=== SECTION DU DOCUMENT ===

Face à des Etats membres divisés, entre partisans du libre marché et avocats d'une intervention étatique, la présidente de la Commission européenne, Ursula von der Leyen, est sous pression pour trouver un consensus dans l'urgence sur cette mesure controversée.
- L'industrie européenne souffre
Privée de son accès au gaz russe bon marché, l'Europe paie le prix fort de la guerre en Ukraine. Les tarifs imposés aux industriels européens ont été multipliés par trois par rapport à la moyenne de la dernière décennie, alors qu'ils sont restés stables en Asie et en Amérique du Nord. Le choc est d'autant plus rude qu'il s'accompagne d'une envolée des prix de l'électricité.
Pour lutter contre le changement climatique, l'UE va investir des centaines de milliards d'euros dans les industries vertes (panneaux solaires, batteries, hydrogène...). Elle risque de se retrouver dépendante d'entreprises chinoises bénéficiant de subventions massives et de moindres contraintes environnementales, en plus d'une énergie moins chère.
Pour implanter sur son territoire ces industries cruciales, Washington a adopté un plan d'aide protectionniste à 370 milliards de dollars, qui réserve par exemple aux véhicules électriques sortis d'usines nord-américaines le bénéfice de primes à l'achat.
Pris en étau, les industriels de l'UE sonnent l'alarme. "De nombreuses entreprises délocalisent déjà partiellement ou totalement leur production", avertit BusinessEurope, l'organisation patronale européenne. Des milliers d'emplois sont en jeu dans la chimie, la sidérurgie et toutes les filières de la transition écologique.
- Plusieurs réponses à l'étude
Mandatée en décembre par les Etats membres pour élaborer une réponse, Mme von der Leyen souhaite alléger les contraintes réglementaires pesant sur les industries vertes. Elle a annoncé une nouvelle législation qui permettra de soutenir des projets stratégiques impliquant plusieurs pays européens, en accélérant et simplifiant les autorisations et financements.

=== DONNÉES SOURCES ===

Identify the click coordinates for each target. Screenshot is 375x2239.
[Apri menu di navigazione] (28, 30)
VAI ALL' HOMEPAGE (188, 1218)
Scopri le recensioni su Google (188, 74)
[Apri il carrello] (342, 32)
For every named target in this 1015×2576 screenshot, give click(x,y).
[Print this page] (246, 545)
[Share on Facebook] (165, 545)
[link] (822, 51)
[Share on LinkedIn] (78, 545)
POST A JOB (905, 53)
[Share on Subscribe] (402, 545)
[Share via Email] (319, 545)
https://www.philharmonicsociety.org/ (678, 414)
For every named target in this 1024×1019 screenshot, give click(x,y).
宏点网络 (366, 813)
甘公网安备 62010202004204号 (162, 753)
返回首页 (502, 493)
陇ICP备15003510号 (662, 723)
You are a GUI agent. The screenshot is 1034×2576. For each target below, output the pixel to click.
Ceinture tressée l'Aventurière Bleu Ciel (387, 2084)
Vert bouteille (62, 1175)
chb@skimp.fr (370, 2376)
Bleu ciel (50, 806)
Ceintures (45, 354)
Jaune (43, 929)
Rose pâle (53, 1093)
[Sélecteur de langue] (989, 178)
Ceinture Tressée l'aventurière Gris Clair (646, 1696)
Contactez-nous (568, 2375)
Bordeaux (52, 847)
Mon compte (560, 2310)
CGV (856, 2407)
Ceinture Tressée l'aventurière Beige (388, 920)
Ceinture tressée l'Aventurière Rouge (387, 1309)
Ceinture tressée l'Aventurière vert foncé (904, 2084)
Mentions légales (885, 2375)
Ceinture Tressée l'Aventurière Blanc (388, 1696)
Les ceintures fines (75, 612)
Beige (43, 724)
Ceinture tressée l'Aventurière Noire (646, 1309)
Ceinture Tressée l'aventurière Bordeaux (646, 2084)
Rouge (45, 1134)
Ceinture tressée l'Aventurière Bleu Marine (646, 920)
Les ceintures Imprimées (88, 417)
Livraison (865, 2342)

===

EXERCICE A:
Recopiez mot pour mot l'article sur l'industrie européenne, en commençant par « Pour implanter sur » et en allant jusqu'à « la transition écologique. ».
EXERCICE B:
D'après l'article sur l'industrie européenne, les affirmations suivantes sont-elles exactes ? Répondez par oui ou par non, en citant à chaque fois les mots décisifs de l'article.
(i) Les tarifs du gaz imposés aux industriels européens ont triplé par rapport à la moyenne de la dernière décennie.
(ii) Le plan d'aide adopté par Washington s'élève à 370 milliards d'euros.
(iii) Ce sont les États membres qui ont chargé Mme von der Leyen, en décembre, d'élaborer une réponse.
EXERCICE C:
Poursuivez l'article sur l'industrie européenne au-delà de sa dernière phrase.
Les lignes ne sont d'aucune utilité ici.

ZONE DE RÉPONSE A:
Pour implanter sur son territoire ces industries cruciales, Washington a adopté un plan d'aide protectionniste à 370 milliards de dollars, qui réserve par exemple aux véhicules électriques sortis d'usines nord-américaines le bénéfice de primes à l'achat.
Pris en étau, les industriels de l'UE sonnent l'alarme. "De nombreuses entreprises délocalisent déjà partiellement ou totalement leur production", avertit BusinessEurope, l'organisation patronale européenne. Des milliers d'emplois sont en jeu dans la chimie, la sidérurgie et toutes les filières de la transition écologique.

ZONE DE RÉPONSE B:
(i) Oui : « ont été multipliés par trois par rapport à la moyenne de la dernière décennie ».
(ii) Non : « un plan d'aide protectionniste à 370 milliards de dollars ».
(iii) Oui : « Mandatée en décembre par les Etats membres pour élaborer une réponse ».

ZONE DE RÉPONSE C:
Elle propose aussi un nouvel allègement temporaire des règles en matière d'aides d'Etat, ciblé sur ces secteurs prioritaires. Les investissements dans de nouvelles usines pourront être soutenus par les Etats membres "notamment avec des avantages fiscaux", selon un document de travail de la Commission consulté lundi par l'AFP.
Mais la mesure est controversée alors que le carcan des subventions nationales est déjà assoupli depuis 2020. Elle risque de profiter aux grands pays riches, essentiellement l'Allemagne, et dans une moindre mesure la France, qui pourraient favoriser leurs entreprises au détriment de leurs concurrentes de l'UE.
L'Allemagne et la France ont représenté respectivement 53% et 24% des aides d'État notifiées depuis mars 2022 dans le cadre d'un assouplissement lié à la guerre en Ukraine, contre seulement 7% pour l'Italie, en troisième position.
Pour atténuer le risque de fragmentation du marché unique, certains pays, France et Italie en tête, réclament de nouveaux financements communs. Mme von der Leyen a promis de travailler à l'instauration d'un fonds de souveraineté européen, qui permettra "à moyen terme" d'investir dans la recherche ou le capital d'entreprises stratégiques.
- Les Etats membres divisés
L'idée de ce fonds est rejetée par des pays comme l'Allemagne, les Pays-Bas ou la Suède, hostiles à toute augmentation de leur contribution au budget de l'UE.
Pour aider certains Etats membres, le commissaire au Marché intérieur, Thierry Breton, a évoqué un panier d'instruments qui incluraient la mobilisation de financements restants du plan de relance européen à 800 milliards d'euros (NextGenerationEU) et des prêts de la Banque européenne d'investissement (BEI).
Des décisions sont attendues les 9 et 10 février à Bruxelles lors du sommet des chefs d'Etat et de gouvernement. Elles s'annoncent limitées tant les réticences sont vives à répliquer à Washington, dans une Europe longtemps acquise aux principes du libre marché.
L'UE et les Etats-Unis ont "beaucoup plus à gagner en travaillant ensemble", ont souligné jeudi trois vice-présidents de la Commission, Valdis Dombrovskis, Frans Timmermans et Margrethe Vestager, dans une tribune au Financial Times.
"La compétitivité de l'UE (...) ne peut pas être construite sur des subventions non ciblées permanentes ou excessives", ont de leur côté averti les ministres des Finances de sept pays membres, dont l'Autriche, le Danemark et la Finlande, dans une lettre commune.